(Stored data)
------------------------------------------------------------
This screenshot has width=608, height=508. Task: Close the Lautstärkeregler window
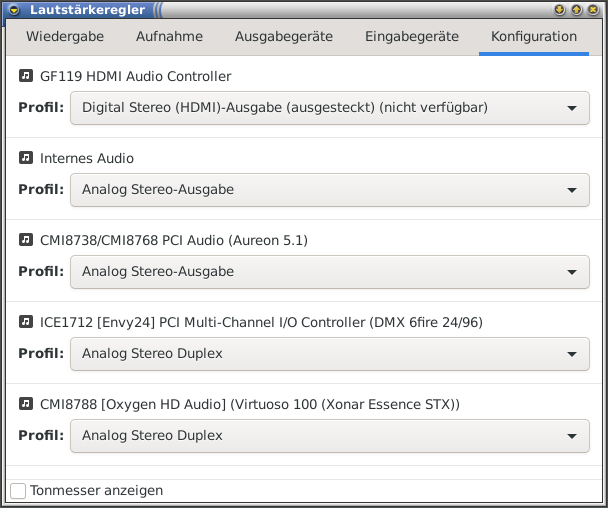point(594,10)
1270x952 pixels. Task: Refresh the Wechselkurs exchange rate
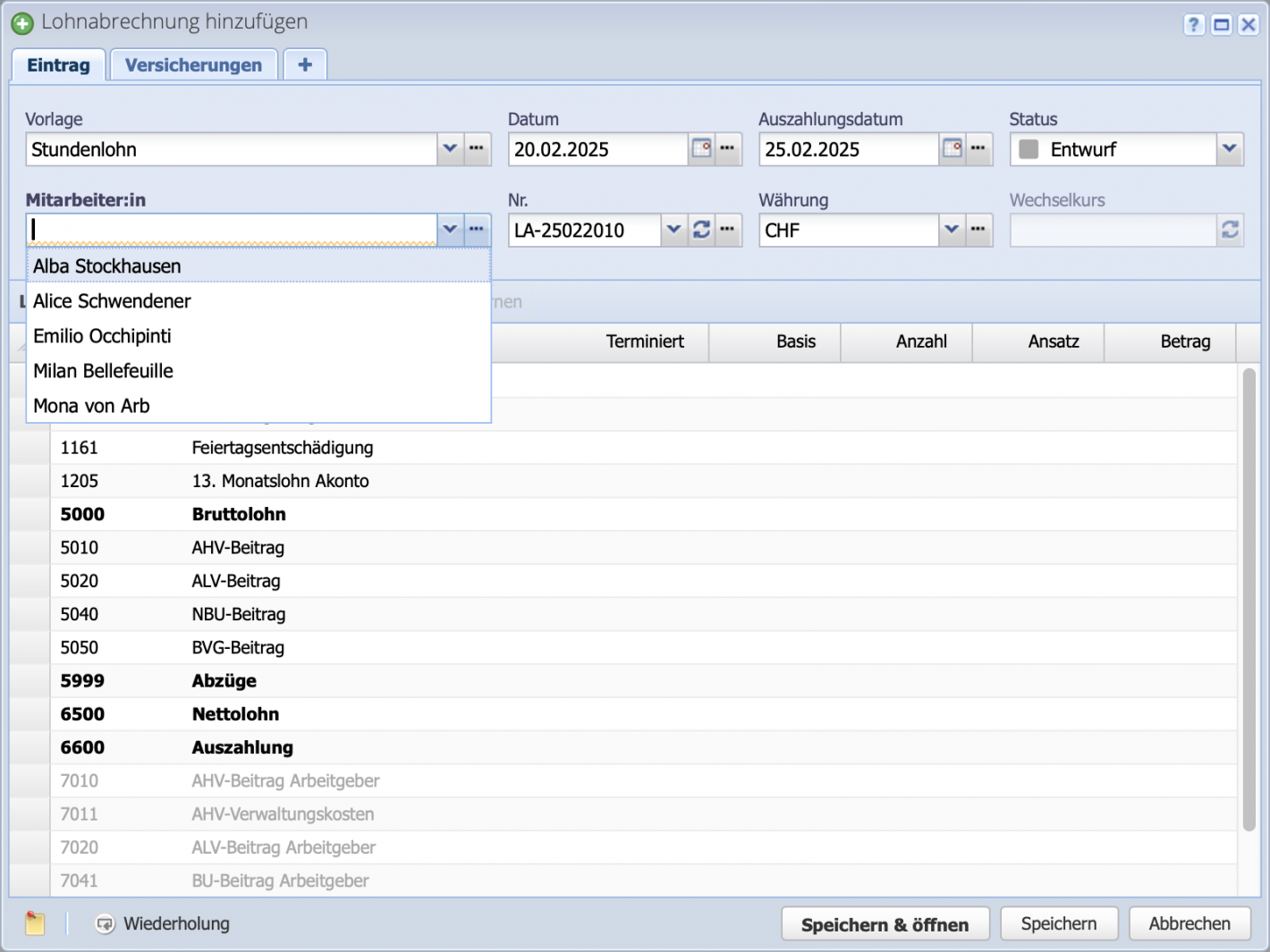1230,230
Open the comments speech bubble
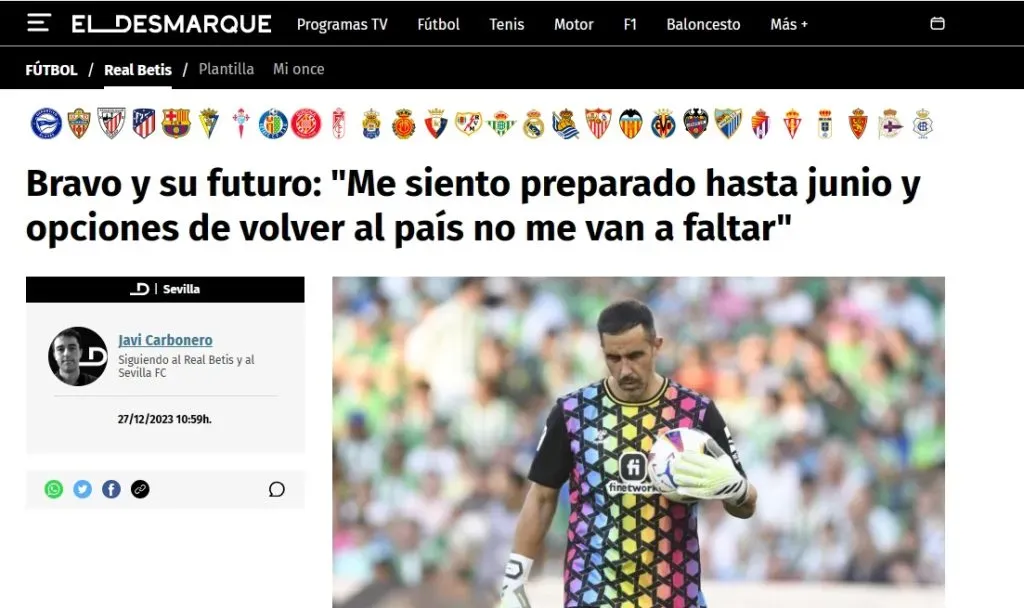Image resolution: width=1024 pixels, height=608 pixels. pos(277,489)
------------------------------------------------------------
* YOUR ASSIGNMENT:
Set down all records verbatim, omitting images.

* ANSWER SECTION:
This screenshot has width=608, height=508. Task: Close the Lautstärkeregler window
point(594,10)
1270x952 pixels. Task: Refresh the Wechselkurs exchange rate
1230,230
Open the comments speech bubble
Image resolution: width=1024 pixels, height=608 pixels. pos(277,489)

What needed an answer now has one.